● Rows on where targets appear

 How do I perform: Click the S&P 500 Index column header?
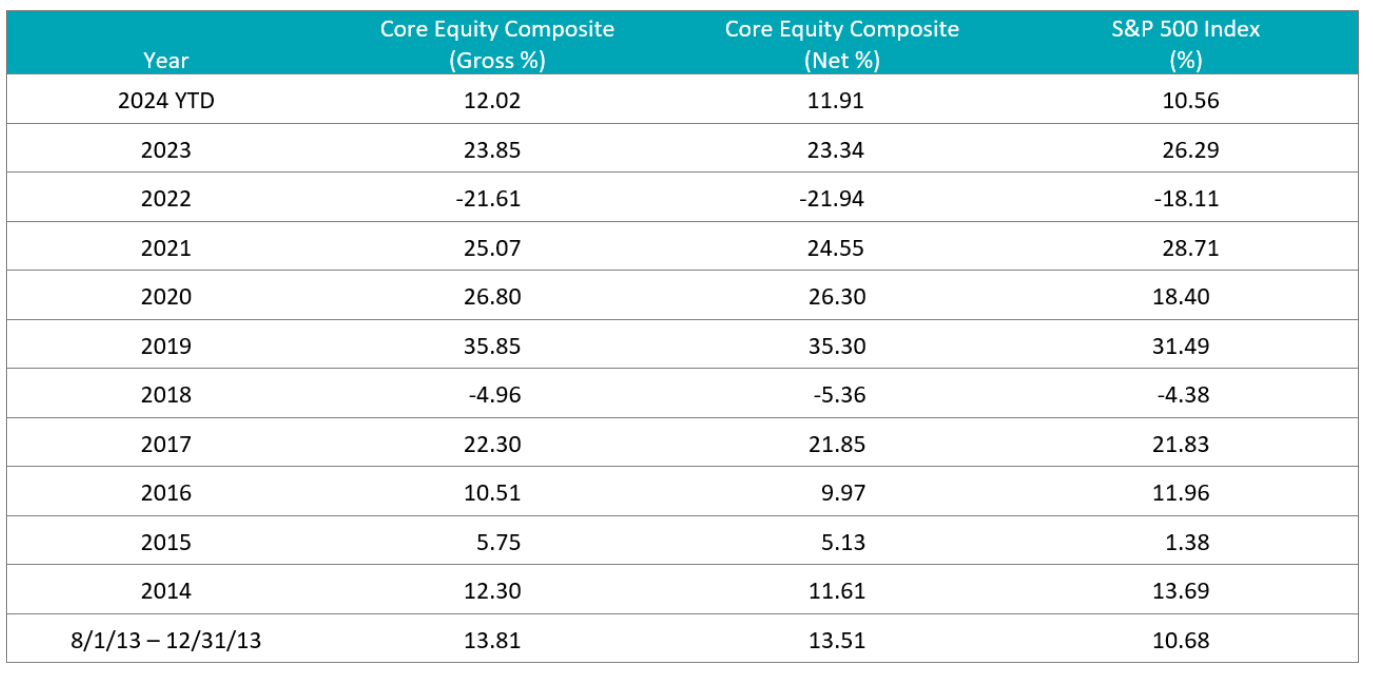(x=1186, y=44)
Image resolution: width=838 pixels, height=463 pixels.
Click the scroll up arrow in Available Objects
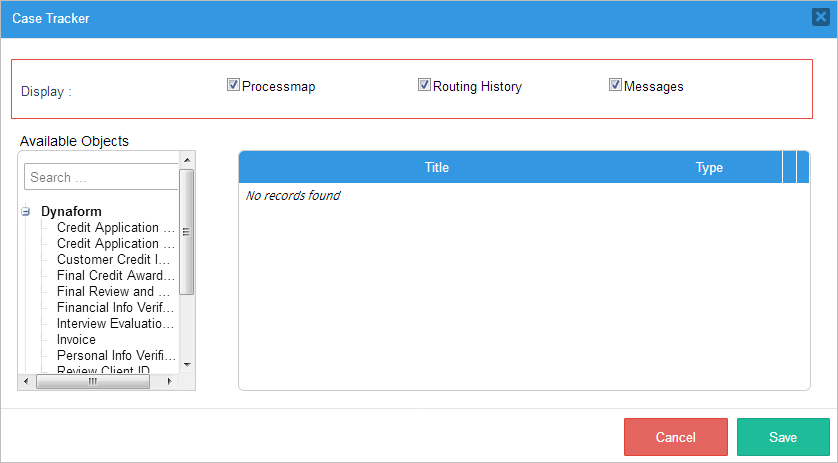[x=186, y=158]
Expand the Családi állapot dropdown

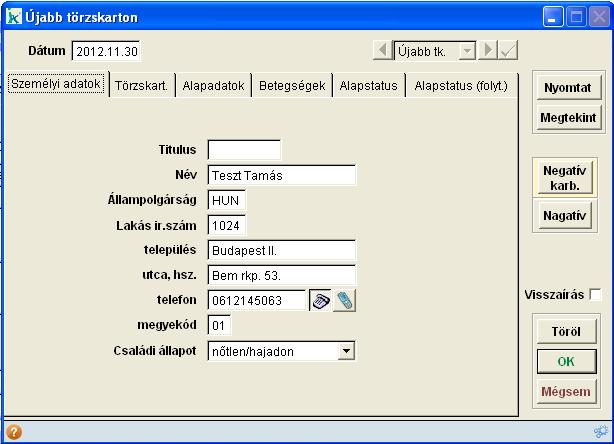[x=345, y=351]
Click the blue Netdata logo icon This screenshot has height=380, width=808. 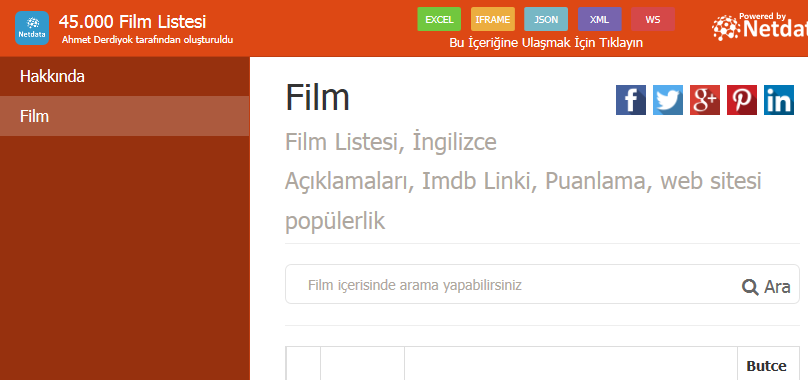[32, 28]
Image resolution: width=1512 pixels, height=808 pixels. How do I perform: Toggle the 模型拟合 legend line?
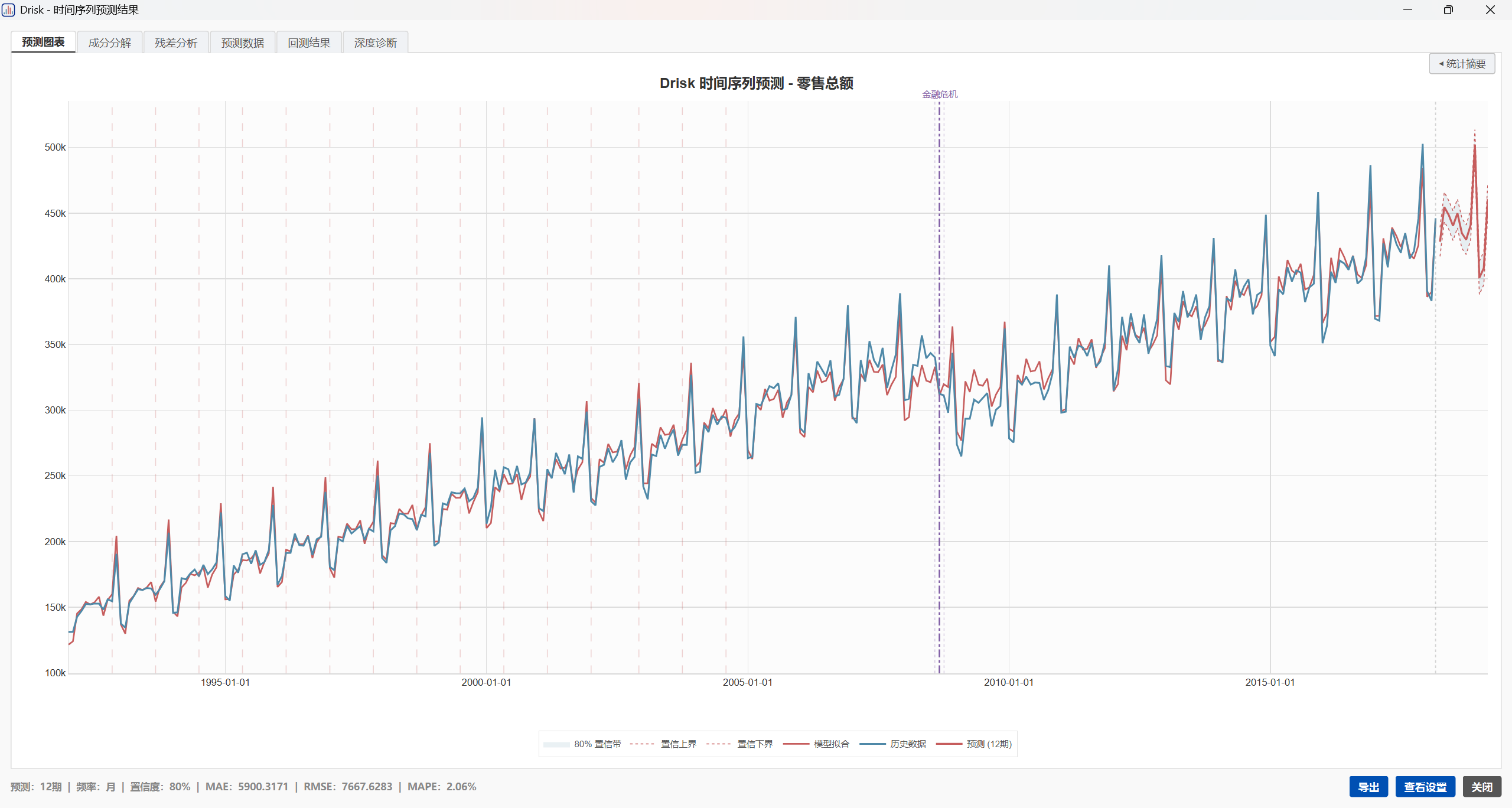(x=816, y=744)
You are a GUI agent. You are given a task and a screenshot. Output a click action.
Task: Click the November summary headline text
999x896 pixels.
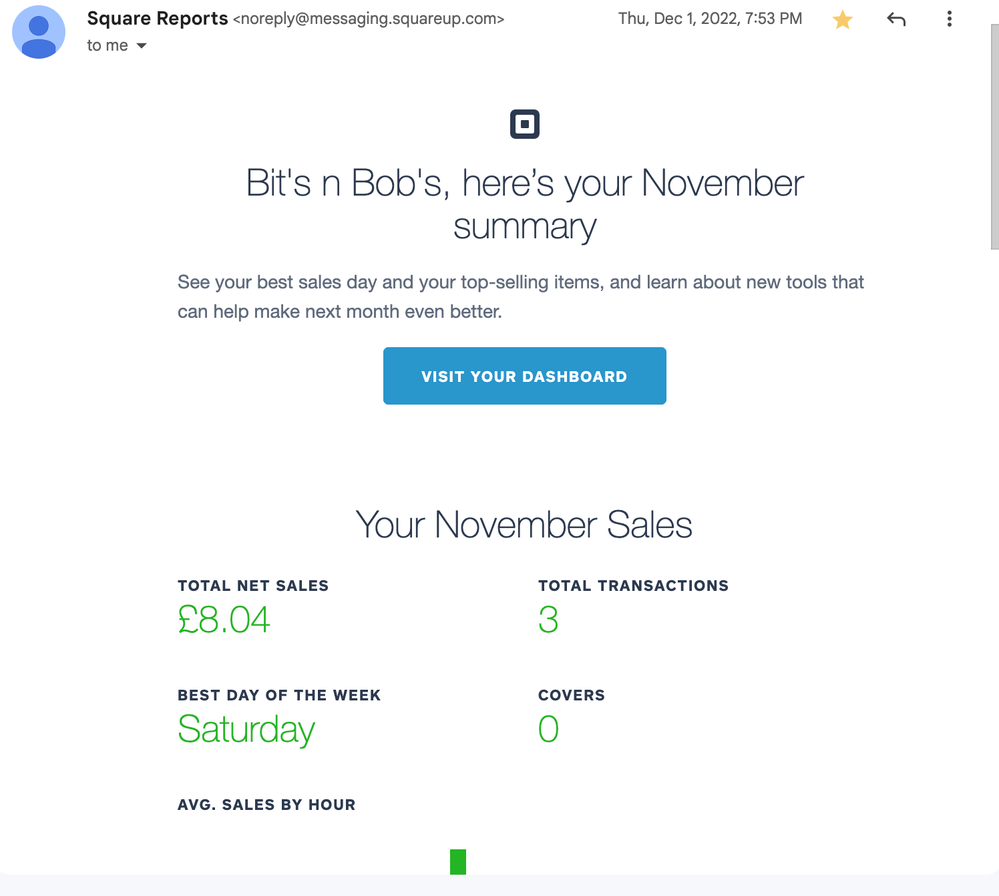tap(524, 204)
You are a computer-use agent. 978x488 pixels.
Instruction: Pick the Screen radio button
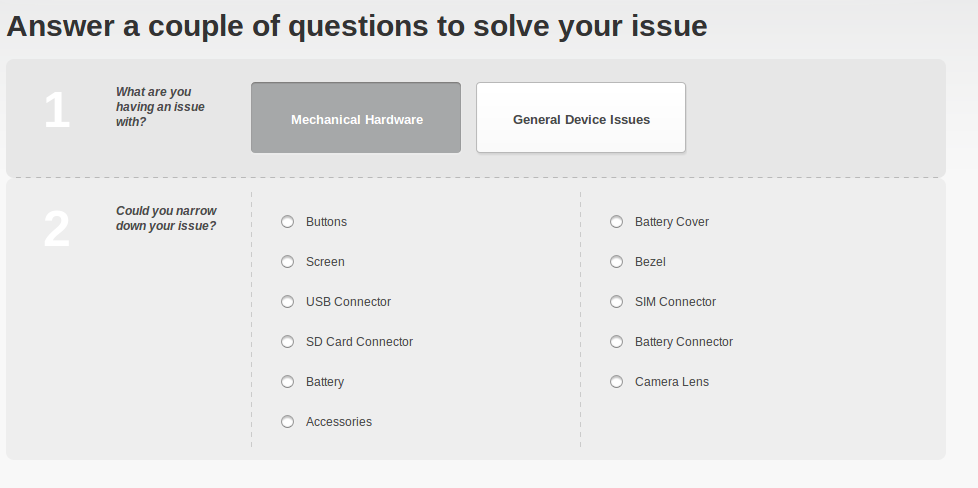[x=288, y=262]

● DIRECTION
Reproduce word for word the part of the entries that opens with the line containing "You are a computer-use agent. 978x488 pixels." and closes with the end of the entries. Omit the pictures from your copy.

● WRITTEN ANSWER
You are a computer-use agent. 978x488 pixels.
Instruction: Pick the Screen radio button
[x=288, y=262]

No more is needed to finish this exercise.